テーマを決めて、一話完結形式で記していく予定です。
  • 第27話

     現在、仮想空間(メタバース)における画像の保護について意匠法の改正が検討されています。

     そこで問題になるのが、著作権法と意匠法の棲み分けです。

     著作権法は、思想又は感情の創作的表現を保護する法律です(著作権法2条1項1号)。現在、日本を含む多くの国がベルヌ条約に加盟しています。同条約では、無方式主義が規定されています(ベルヌ条約5条(2))。

     意匠法は、権利の成立に特許庁への登録を必要とする産業財産権法です。

     ヨーロッパでは、意匠の登録について、欧州連合(European Union:EU)の専門機関として欧州知的財産庁(European Union Intellectual Property Office:EUIPO)がスペインのバレンシア州アリカンテに設置されています。

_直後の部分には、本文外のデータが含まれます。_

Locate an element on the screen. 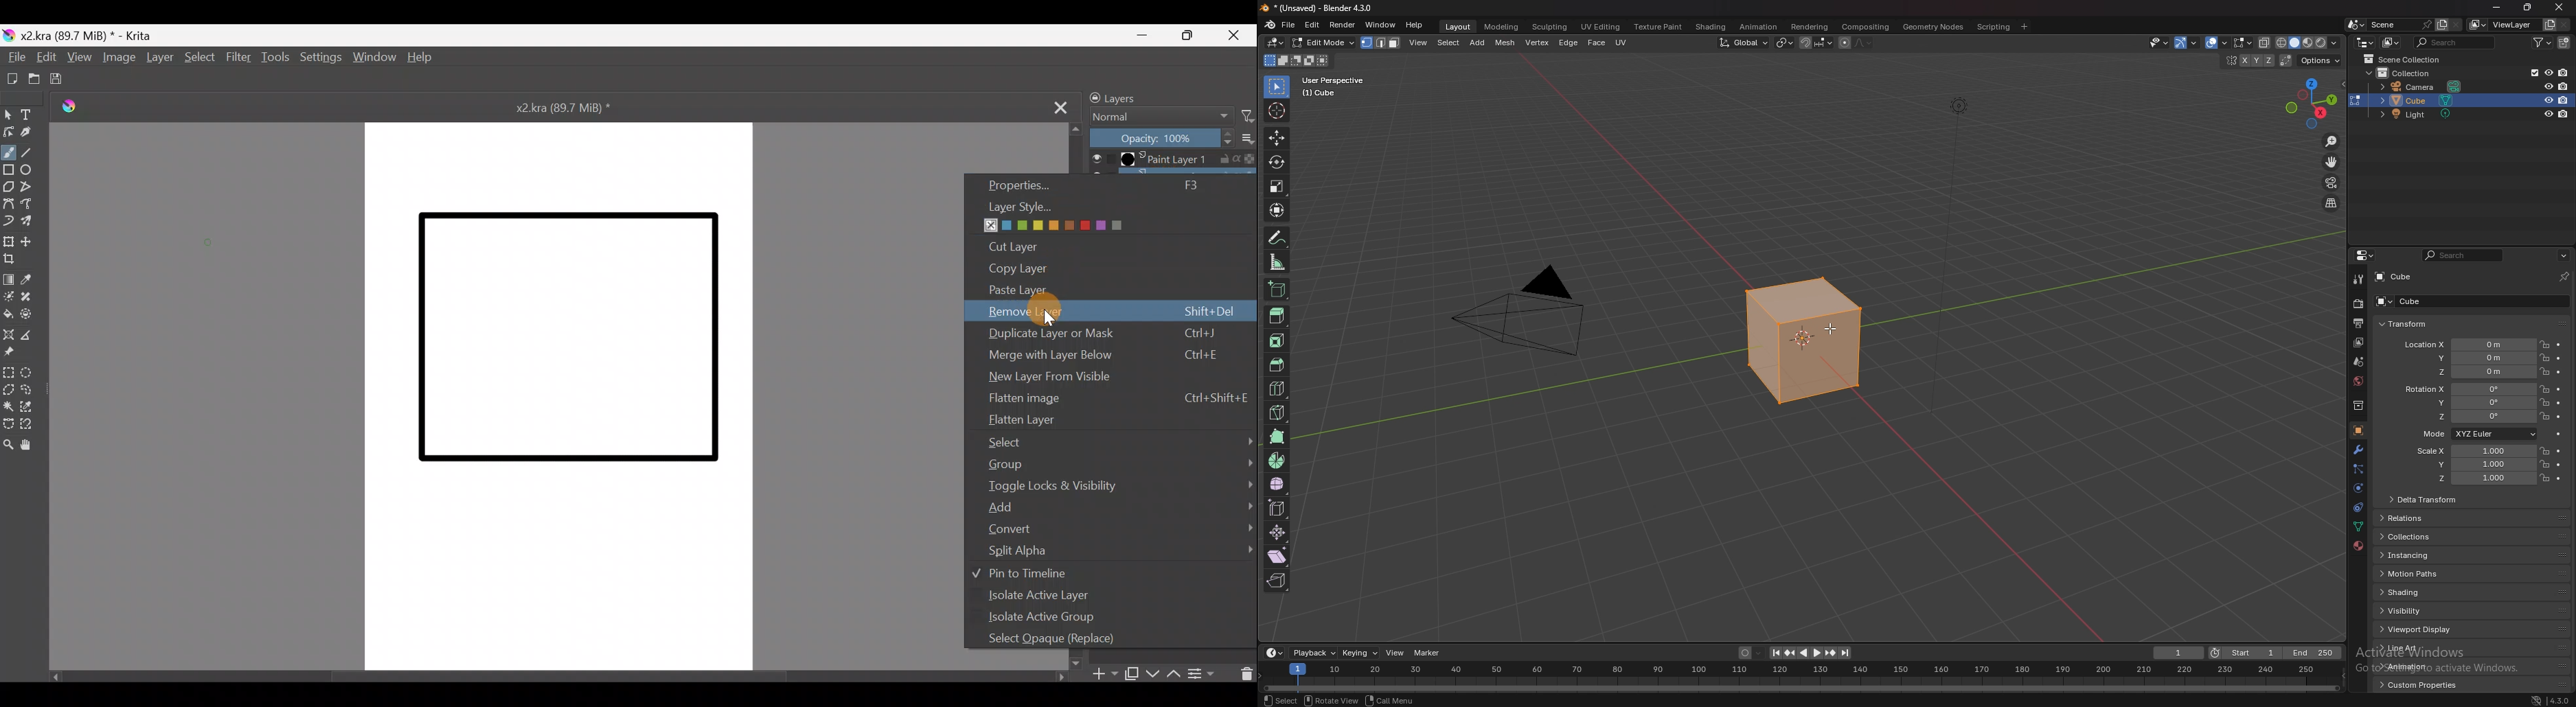 The image size is (2576, 728). camera is located at coordinates (2420, 86).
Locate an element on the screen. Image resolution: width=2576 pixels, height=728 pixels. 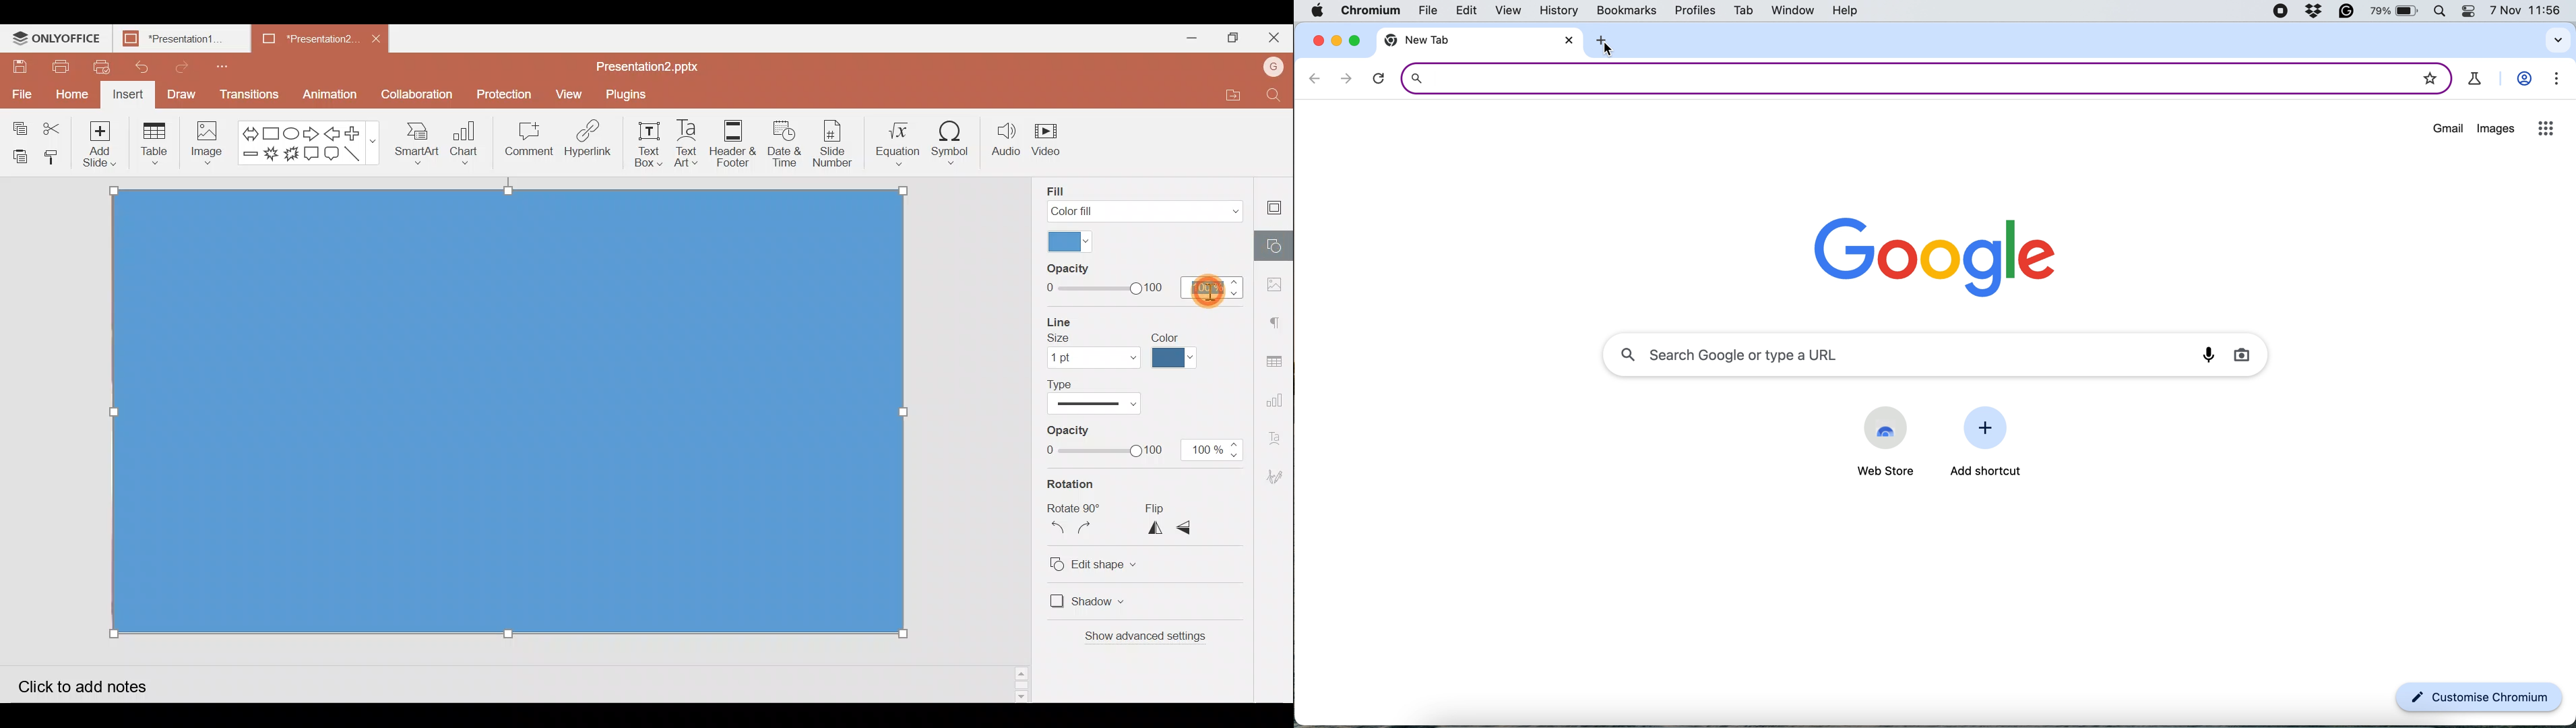
Cursor on opacity percentage is located at coordinates (1210, 296).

     そのEUIPOの「欧州共同体 意匠保護に関する指令 2」では、「『意匠』とは,製品自体及び/又はその装飾の特徴,とりわけ線,輪郭,色彩,形状,織り方及び/又は素材に由来する製品の全部若しくは一部の外観をいう。」(1条(a))と規定されています。

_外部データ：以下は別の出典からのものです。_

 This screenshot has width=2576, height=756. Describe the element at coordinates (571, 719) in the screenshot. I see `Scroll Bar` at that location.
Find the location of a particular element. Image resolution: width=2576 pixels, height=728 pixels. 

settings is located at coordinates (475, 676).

     「『製品』とは,あらゆる工業製品又は手工芸品をいい,特に,複合製品に組み込まれることが意図されている部品,包装,外装,グラフィック記号及び印刷の書体等を含むが,コンピュータ・プログラムは除外する。」(同条(b))と規定されています。

     日本では、「手工芸品」は著作権法の保護対象であり(著作権法2条2項)、意匠法の保護対象ではありません(意匠法3条柱書)。

     また、印刷用書体は物品の形状等(意匠法2条1項)とはいえないため、日本では意匠法で保護することは困難とされています。

     ベルヌ条約では、「応用美術の著作物及び意匠に関する法令の適用範囲並びにそれらの著作物及び意匠の保護の条件は、同盟国の法令の定めるところによる。本国において専ら意匠として保護される著作物については、他の同盟国において、その国において意匠に与えられる特別の保護しか要求することができない。ただし、その国においてそのような特別の保護が与えられない場合には、それらの著作物は、美術的著作物として保護される。」と規定されています(同条約2条(7))。

     すなわち、応用美術の著作物及び意匠の保護の条件は、同盟国の法令の定めるところによりますが、意匠による保護が与えられない場合には、美術的著作物として保護されなければなりません。これは、応用美術については、著作物又は意匠のいずれかで保護され、いずれでも保護されない場合は、ベルヌ条約違反になります。

     日本の意匠法では、意匠登録の要件として、「工業上利用することができる意匠の創作をした者は、・・・、その意匠について意匠登録を受けることができる。」(同法3条1項柱書)と規定しています。すなわち、工業上利用することができない応用美術については、著作権法で保護されなければなりません。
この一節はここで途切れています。